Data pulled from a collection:

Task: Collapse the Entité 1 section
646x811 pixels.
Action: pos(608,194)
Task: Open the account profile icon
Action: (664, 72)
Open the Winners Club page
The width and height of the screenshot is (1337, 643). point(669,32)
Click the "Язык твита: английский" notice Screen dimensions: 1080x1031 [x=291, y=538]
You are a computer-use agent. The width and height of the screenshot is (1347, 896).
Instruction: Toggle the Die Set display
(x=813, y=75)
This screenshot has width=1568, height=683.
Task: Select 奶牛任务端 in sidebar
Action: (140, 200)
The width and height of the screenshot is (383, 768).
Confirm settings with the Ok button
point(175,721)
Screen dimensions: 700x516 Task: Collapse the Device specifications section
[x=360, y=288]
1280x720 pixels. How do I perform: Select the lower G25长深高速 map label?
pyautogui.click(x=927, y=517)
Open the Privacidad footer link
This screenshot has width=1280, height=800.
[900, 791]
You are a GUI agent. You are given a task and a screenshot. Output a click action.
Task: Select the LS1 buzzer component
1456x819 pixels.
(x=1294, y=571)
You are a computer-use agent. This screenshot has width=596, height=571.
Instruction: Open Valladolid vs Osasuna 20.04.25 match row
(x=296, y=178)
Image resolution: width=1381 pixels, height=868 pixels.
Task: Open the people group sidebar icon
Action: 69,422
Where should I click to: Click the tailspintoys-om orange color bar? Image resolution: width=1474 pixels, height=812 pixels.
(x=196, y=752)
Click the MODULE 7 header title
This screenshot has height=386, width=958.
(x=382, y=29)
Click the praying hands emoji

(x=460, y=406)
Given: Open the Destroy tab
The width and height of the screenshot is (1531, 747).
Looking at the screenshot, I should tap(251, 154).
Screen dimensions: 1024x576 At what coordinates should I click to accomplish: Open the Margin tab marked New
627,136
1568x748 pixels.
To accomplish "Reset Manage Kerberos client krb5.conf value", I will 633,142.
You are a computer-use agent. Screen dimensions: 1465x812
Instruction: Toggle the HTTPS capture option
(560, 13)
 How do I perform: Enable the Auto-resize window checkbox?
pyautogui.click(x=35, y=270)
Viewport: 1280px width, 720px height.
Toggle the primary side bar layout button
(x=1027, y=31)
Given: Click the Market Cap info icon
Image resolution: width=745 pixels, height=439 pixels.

TASK TO CARRY OUT:
Rename every "Instruction" to "Command" in the records above and leave everything else unchanged.

IN RESPONSE:
Task: Collapse the Entité 1 section
646x811 pixels.
Action: pos(608,194)
Task: Open the account profile icon
Action: (664, 72)
Open the Winners Club page
The width and height of the screenshot is (1337, 643). point(669,32)
Click the "Язык твита: английский" notice Screen dimensions: 1080x1031 [x=291, y=538]
You are a computer-use agent. The width and height of the screenshot is (1347, 896).
Command: Toggle the Die Set display
(x=813, y=75)
This screenshot has width=1568, height=683.
Task: Select 奶牛任务端 in sidebar
Action: (140, 200)
The width and height of the screenshot is (383, 768).
Confirm settings with the Ok button
point(175,721)
Screen dimensions: 700x516 Task: Collapse the Device specifications section
[x=360, y=288]
1280x720 pixels. How do I perform: Select the lower G25长深高速 map label?
pyautogui.click(x=927, y=517)
Open the Privacidad footer link
This screenshot has width=1280, height=800.
[900, 791]
You are a GUI agent. You are given a task and a screenshot. Output a click action.
Task: Select the LS1 buzzer component
1456x819 pixels.
(x=1294, y=571)
You are a computer-use agent. This screenshot has width=596, height=571.
Command: Open Valladolid vs Osasuna 20.04.25 match row
(x=296, y=178)
Image resolution: width=1381 pixels, height=868 pixels.
Task: Open the people group sidebar icon
Action: 69,422
Where should I click to: Click the tailspintoys-om orange color bar? Image resolution: width=1474 pixels, height=812 pixels.
(x=196, y=752)
Click the MODULE 7 header title
This screenshot has height=386, width=958.
(x=382, y=29)
Click the praying hands emoji

(x=460, y=406)
Given: Open the Destroy tab
The width and height of the screenshot is (1531, 747).
Looking at the screenshot, I should tap(251, 154).
Screen dimensions: 1024x576 At what coordinates should I click to accomplish: Open the Margin tab marked New
627,136
1568x748 pixels.
To accomplish "Reset Manage Kerberos client krb5.conf value", I will 633,142.
You are a computer-use agent. Screen dimensions: 1465x812
Command: Toggle the HTTPS capture option
(560, 13)
 How do I perform: Enable the Auto-resize window checkbox?
pyautogui.click(x=35, y=270)
Viewport: 1280px width, 720px height.
Toggle the primary side bar layout button
(x=1027, y=31)
Given: Click the Market Cap info icon
Image resolution: width=745 pixels, height=439 pixels.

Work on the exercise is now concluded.